“I had five children but two died early because of illness. I don’t know what illness they had. We tried to treat them but did not receive proper medical help because the closest hospital is 70 kilometers away from here. There is a health center in the next village but it is locked and no doctors come there. Without electricity we can’t store medicines there for critical illnesses” said Nigah, a 25 years old inhabitant of Machela, rural Bihar (India), during one of our field surveys.
Like Nigah, there are 1.3 billion people without access to electricity in the world which means also that 1.3 billion people don’t have access of quality health services close to them. Lack of access to reliable energy in health care facilities is a serious obstacle impeding the delivery of essential health services, particularly in remote rural areas (World Health Organization, 2014).

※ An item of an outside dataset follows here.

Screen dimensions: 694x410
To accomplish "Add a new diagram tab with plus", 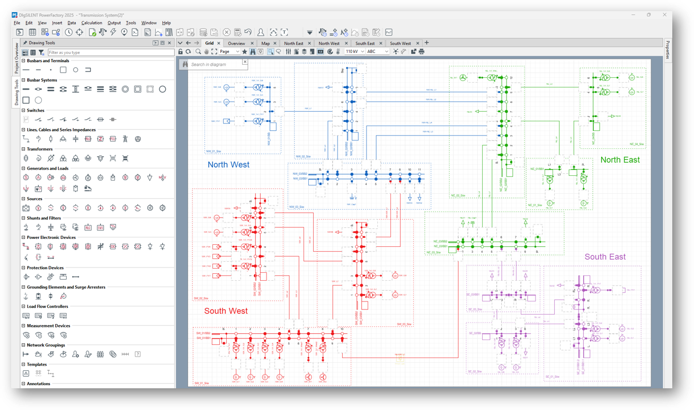I will (426, 43).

Here’s why access to energy is a critical enabler for delivery of health services:
- Lighting including emergency night-time care and lighting for major health-care priorities such as improving maternal and child health and reducing mortality.
- Refrigeration for medicines, blood and vaccines.
- Sterilization facilities - patients in low-resource areas often suffer from surgical-site infections. Incidence for such infections is about nine times higher in developing countries than in developed countries.
- Electricity for simple medical devices such as scanners for broken bones, cancer detection, etc.
- Human capital retention - facilities that have access to electricity not only offer quality health services but also may be better positioned to attract and retain skilled health workers, especially in rural areas. (World Health Organization, 2014).
- Mobile and tele-health applications - electricity also enables mobile and tele-health applications, and facilitates public health education and information.
Furthermore, clean energy access has broader impact on health:
1. Modern energy access reduces the use of traditional fossil-fuels such as firewood, kerosene and diesel - according to the World Health Organization (WHO), 4.3 million people a year die prematurely from illnesses attributable to the household air pollution caused by the inefficient use of solid fuels (2012 data) for cooking. Exposure is particularly high among women and young children, who spend most of their time engaged with household work. Most common diseases are stroke (34%), ischaemic heart disease (26%), chronic obstructive pulmonary disease (22%), pneumonia (12%) and lung cancer (6%). The WHO have also found evidence of links between household air pollution and low birth weight, tuberculosis, cataract, nasopharyngeal and laryngeal cancers.
2. Women and children also spend much of their time harvesting heavy energy resources and thus correspondingly consume their physical energy, producing musculoskeletal disorders and related disability such as neck, head and back injuries, accelerating joint disorders such as arthritis and bringing chronic fatigue. In less secure environments, women and children are at risk of injury and violence during fuel gathering.
3. Access to energy and impact on food and water security - affordable and reliable energy access also makes possible, more efficient and cost-effective water pumping for consumption and crop irrigation. Clean drinking water is key for health and adequate crop irrigation translates directly into higher agricultural productivity, increasing food security.
Energy poverty has serious impact on health, in particular among women and children. Reliable energy provision at health facilities is a critical enabler of access to many medical technologies and services.
Without access to electricity, many life-saving health-care interventions, prevention of illnesses attributable to household air pollution and collection of heavy cooking fuels, and increase in food and water security measures simply cannot be undertaken.
World Health Organization (2014) Access to modern energy services for health facilities in resource-constrained settings: a review of status, significance, challenges and measurement.
Rice University James A. Baker III Institute for Public Policy: The Baker Institute Energy Forum, "Poverty, energy and society."